From June 2020 to November 2021, the Shaanxi Academy of Archaeology has excavated 3,648 tombs and 16,000 sets of artifacts in Xianyang. Its teams are working on the Hongduyuan cemetery site, which is to the north of Xi’an, once known as Chang’an, the capital of the Tang Dynasty (618–907). The tombs and artifacts discovered at Hongduyuan span a history of 2,200 years, from the Warring States period (475 BC–221 BC) to the Qing Dynasty (1644–1911). Hongduyuan’s large number of tombs, the high quality of the items found at the site, and the extensive duration of these items’ dynastic provenances are unprecedented in the country.

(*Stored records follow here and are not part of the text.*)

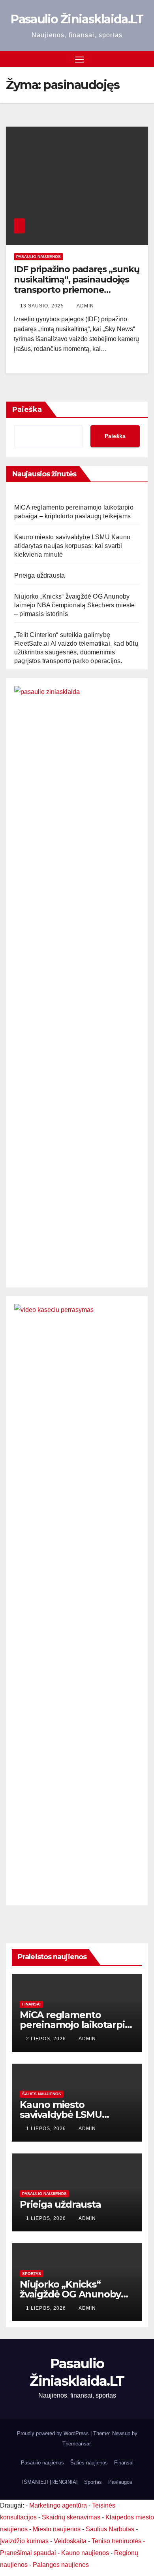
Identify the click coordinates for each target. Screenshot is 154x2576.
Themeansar (76, 2444)
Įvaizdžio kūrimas (24, 2541)
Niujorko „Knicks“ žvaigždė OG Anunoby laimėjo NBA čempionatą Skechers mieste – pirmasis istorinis (74, 605)
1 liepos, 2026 (47, 2128)
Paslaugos (120, 2482)
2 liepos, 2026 (47, 2038)
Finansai (31, 2004)
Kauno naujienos (85, 2552)
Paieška (27, 409)
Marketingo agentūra (58, 2505)
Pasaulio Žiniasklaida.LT (77, 19)
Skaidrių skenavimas (71, 2517)
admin (85, 306)
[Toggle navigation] (79, 59)
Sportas (31, 2273)
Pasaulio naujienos (38, 256)
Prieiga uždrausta (39, 575)
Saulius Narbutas (110, 2529)
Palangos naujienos (61, 2564)
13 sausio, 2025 (43, 306)
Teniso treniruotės (116, 2541)
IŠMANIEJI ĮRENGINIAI (50, 2482)
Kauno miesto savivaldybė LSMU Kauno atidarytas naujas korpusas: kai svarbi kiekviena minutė (72, 546)
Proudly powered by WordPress (53, 2433)
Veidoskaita (70, 2541)
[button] (143, 58)
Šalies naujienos (41, 2094)
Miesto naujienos (57, 2529)
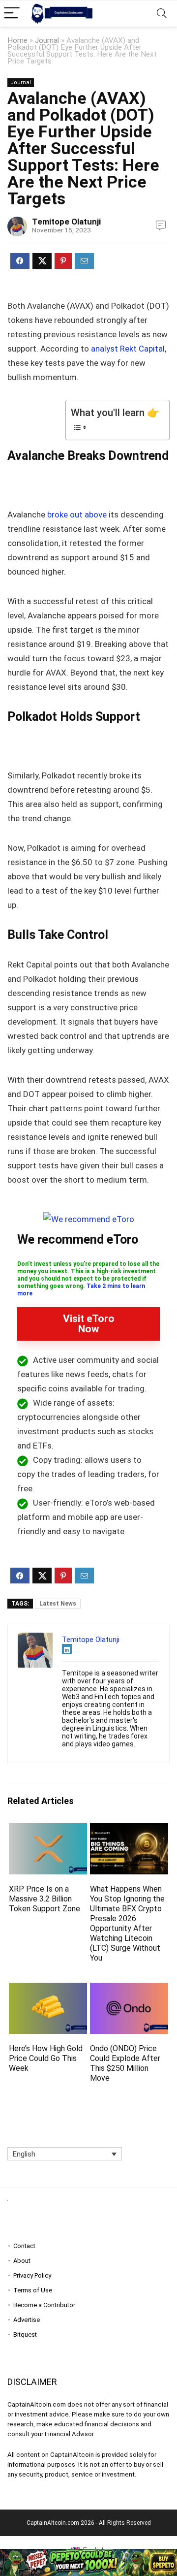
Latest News (57, 1603)
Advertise (26, 2319)
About (21, 2260)
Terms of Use (32, 2290)
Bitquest (25, 2334)
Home (17, 40)
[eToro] (88, 1219)
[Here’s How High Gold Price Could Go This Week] (48, 1989)
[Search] (162, 13)
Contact (24, 2246)
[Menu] (12, 13)
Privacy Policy (32, 2275)
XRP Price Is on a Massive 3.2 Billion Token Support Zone (44, 1898)
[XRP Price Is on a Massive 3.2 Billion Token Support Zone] (48, 1830)
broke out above (76, 514)
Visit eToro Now (89, 1324)
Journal (47, 40)
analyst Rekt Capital (128, 349)
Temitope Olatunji (66, 221)
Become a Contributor (44, 2305)
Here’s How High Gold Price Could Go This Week (46, 2058)
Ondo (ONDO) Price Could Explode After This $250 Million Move (125, 2063)
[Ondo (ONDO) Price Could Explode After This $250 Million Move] (129, 1989)
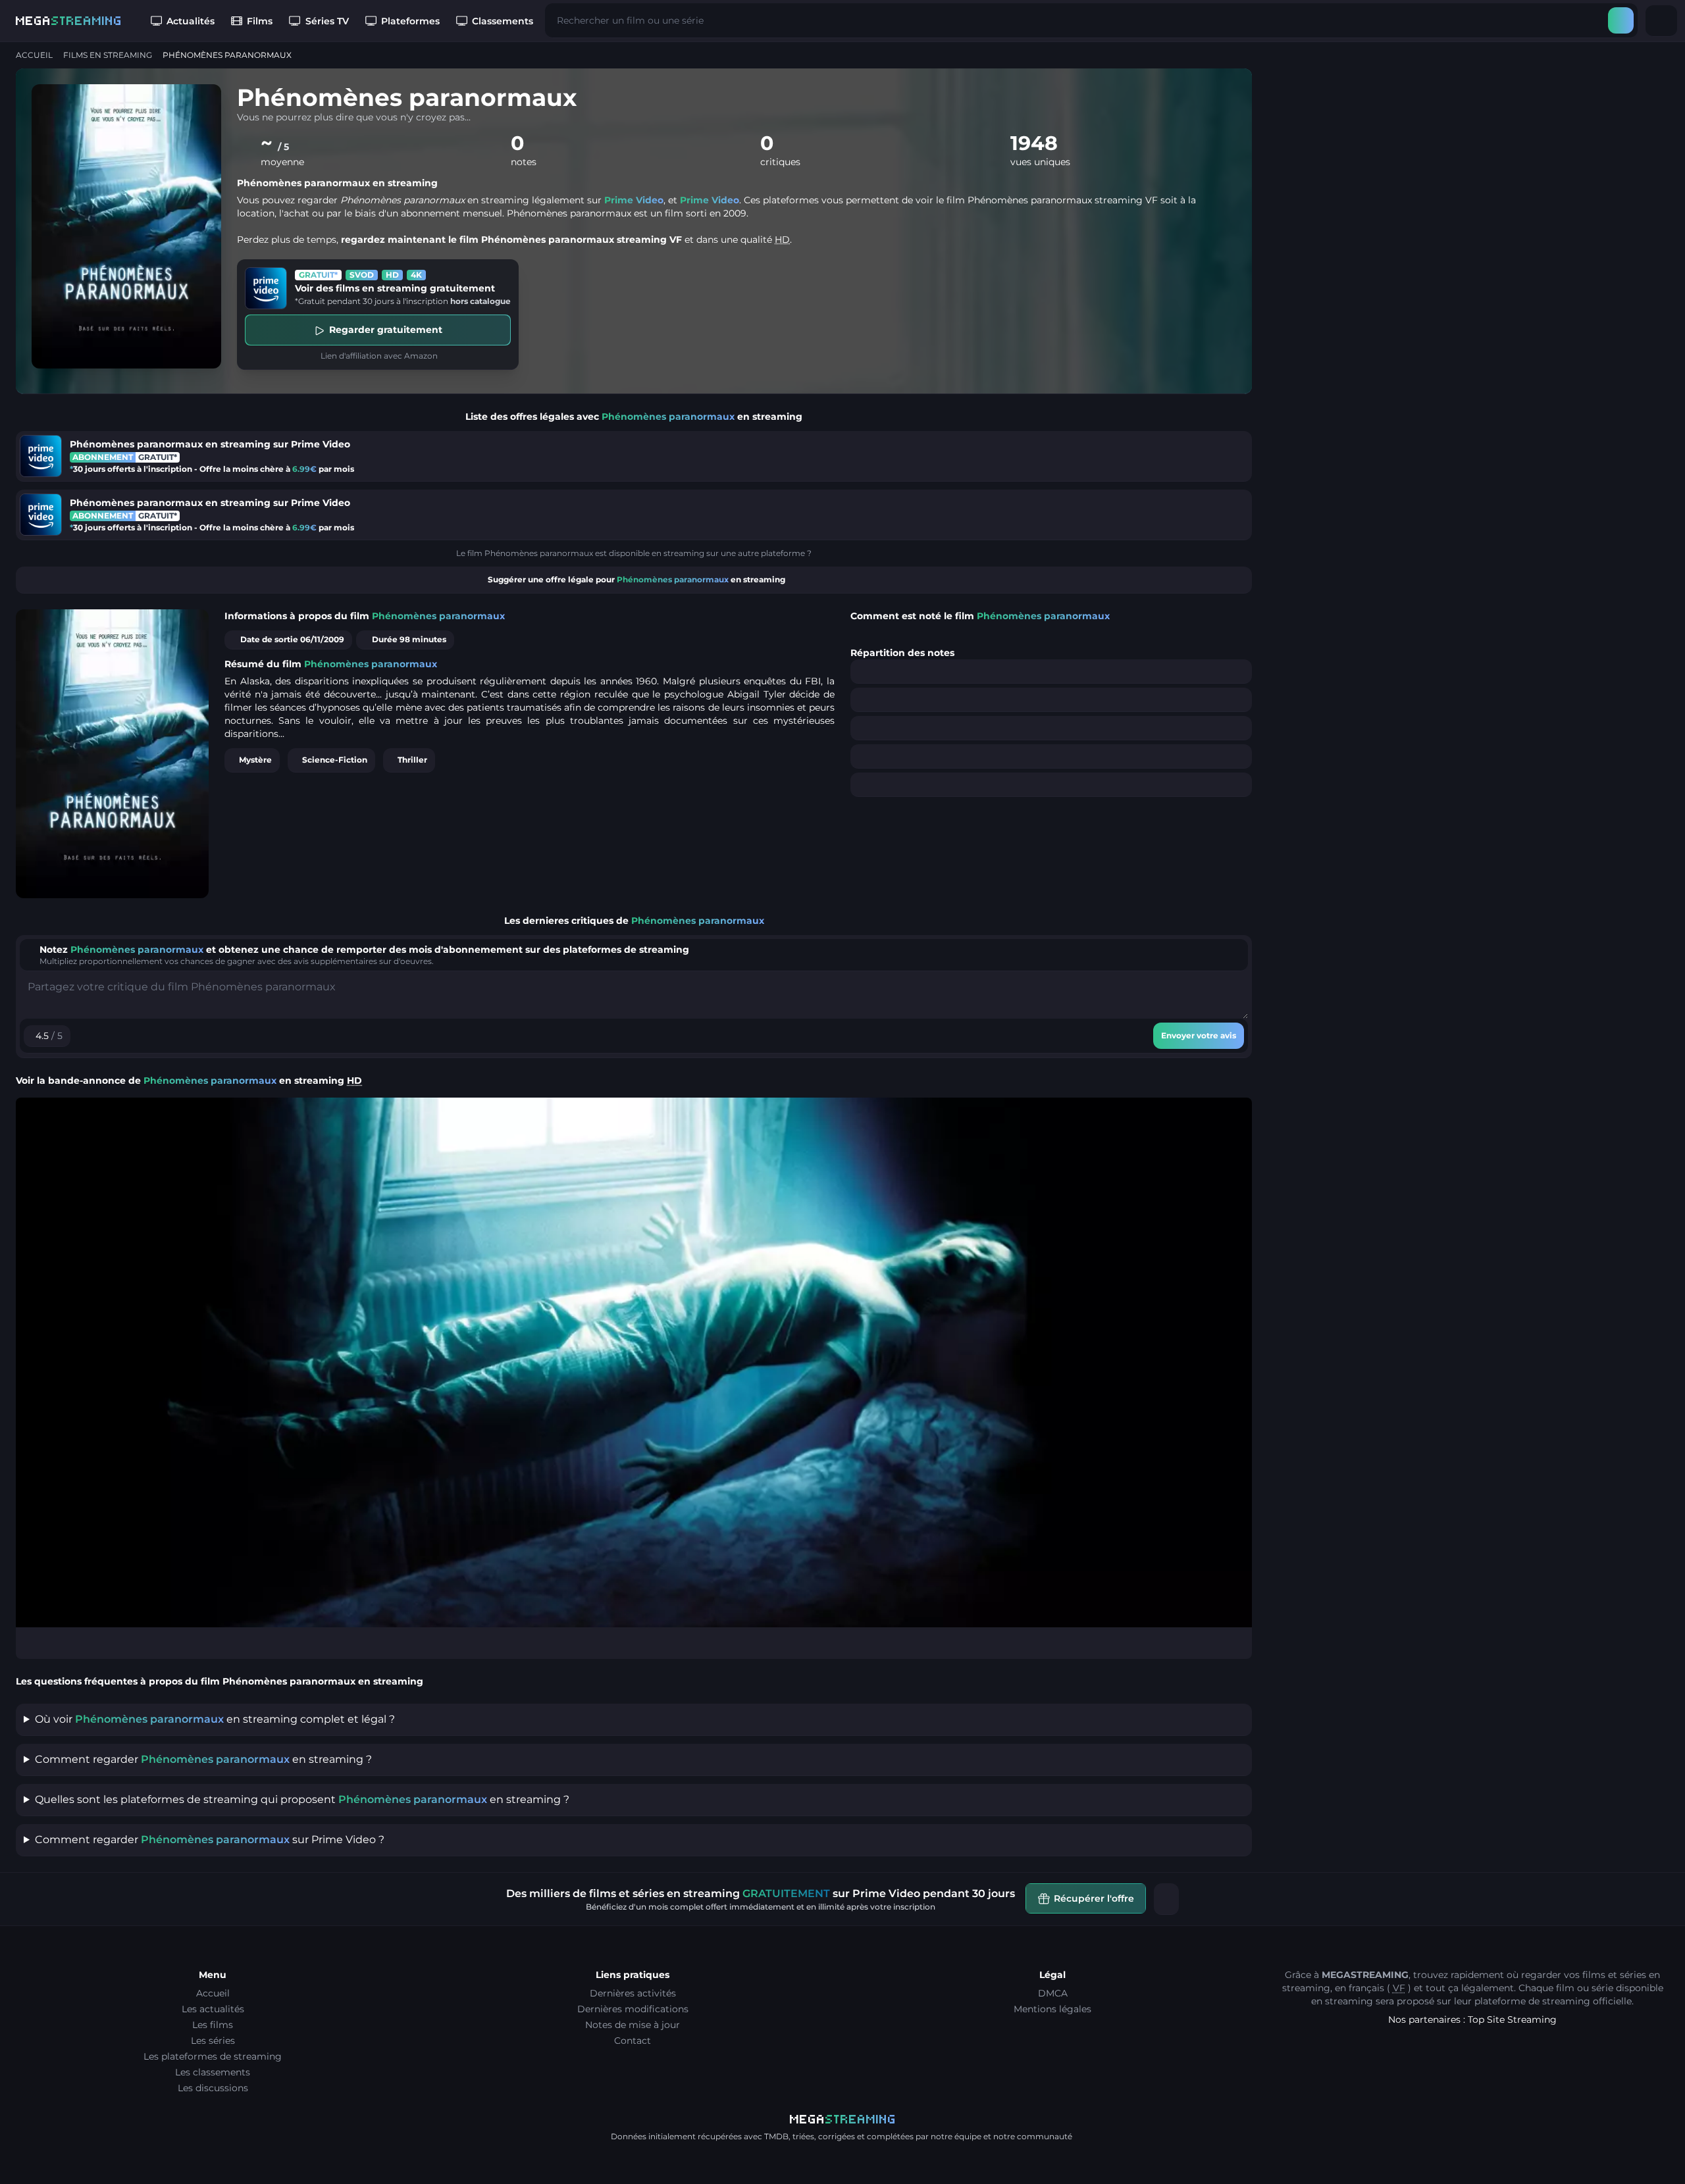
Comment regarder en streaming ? (203, 1759)
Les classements (212, 2072)
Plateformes (410, 21)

Li Ming, a researcher with the Shaanxi Academy of Archaeology, said: “The owner of the graveyard was possibly a county official or landlord, who had certain family influence and economic might,” Xinhua reported. (Xinhua) Most of those buried in the tombs are found to be royal relatives, senior officials and dignitaries, all recorded in historical books. (CGTN) It is highly likely that these sculptures were part of the owner’s funerary and religious paraphernalia, indicating that he was aware of the Buddhist religion and perhaps its teachings. The Buddha images formed part of a lay devotee’s collection that, along with his large family tomb, boasted to posterity his wealth and status, fine taste, and spiritual piety.
The excavation continues.
Earliest Buddha statues in China discovered in northwestern Shaanxi (Xinhua)
Alloy Buddha statues unearthed from ancient tombs in China’s Shaanxi (CGTN)
Earliest Gold-Plated Bronze Buddha Statues Found in China’s Shaanxi Province (Artnet)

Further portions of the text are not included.